Llorar, penar, subir. Abrazar el verso poderoso del amigo, celebrarlo, estar aquí junto a él y contarlo, hacer sonar o soñar al unísono las campanas de la Catedral de Cádiz y las de la Catedral de Toledo y beber la libertad de un trago y exclamar contigo: “Cómo ser un gallo/ para volar por encima de la nieve/ agarrado a una botella/ que parece una lámpara de aceite”.
Mirarse en la música de los sonidos de este poemario enigmático, expresivo, simbólico, “de una intención ética convertida en lenguaje” –citando a Azaústre-. Pasa el aire inerte y me llena el café de sonidos de cosas que siguen, que son, que pasan. Las cosas sublimadas con su lenguaje escondido.
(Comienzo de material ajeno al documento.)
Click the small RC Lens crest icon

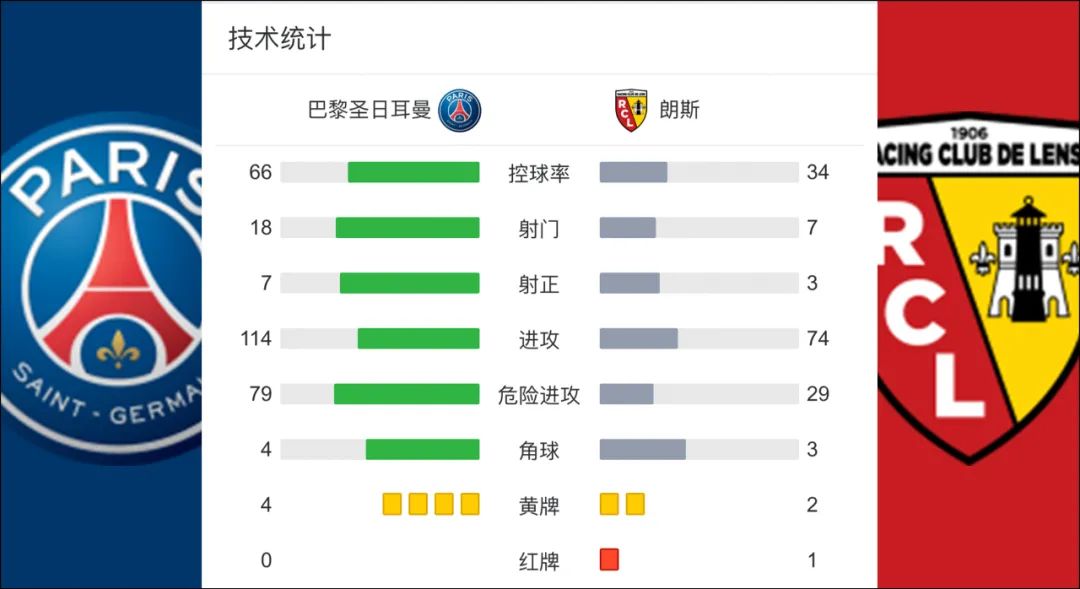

Anoto tus versos en un cuaderno sobre el que mi hija traza su epopeya de infancia, los subrayo, los incorporo a este texto que te entrego emocionado esta tarde gaditana que nos reencuentra en el camino de la poesía y de la complicidad perpetua, amigo y compañero.
Amar el poema, convertirlo en carne de sueño, en deseo estallante: “Te deseo con el timbre de tu voz sobre mis manos, la frescura que tiene tu silencio y la forma de tus labios”. Las manos del poeta, las manos del sueño, las manos del relojero que rehace la vieja maquinaria de un reloj moribundo. Y la verdad complicada de llevar siempre a cuestas y el caracol que sueña y el asombro de los niños.
La palabra acecha al sueño dices en uno de tus versos. Y yo, querido Jon, ahora te la cedo, envuelto en la música mayúscula de tu libro por el que he caminado reconociéndome en la sonoridad, expresividad y audacia de tus poemas asomados al eterno territorio de la duda, de la interrogación, del cataclismo. Bienvenido a Cádiz, poeta del sueño y la quimera.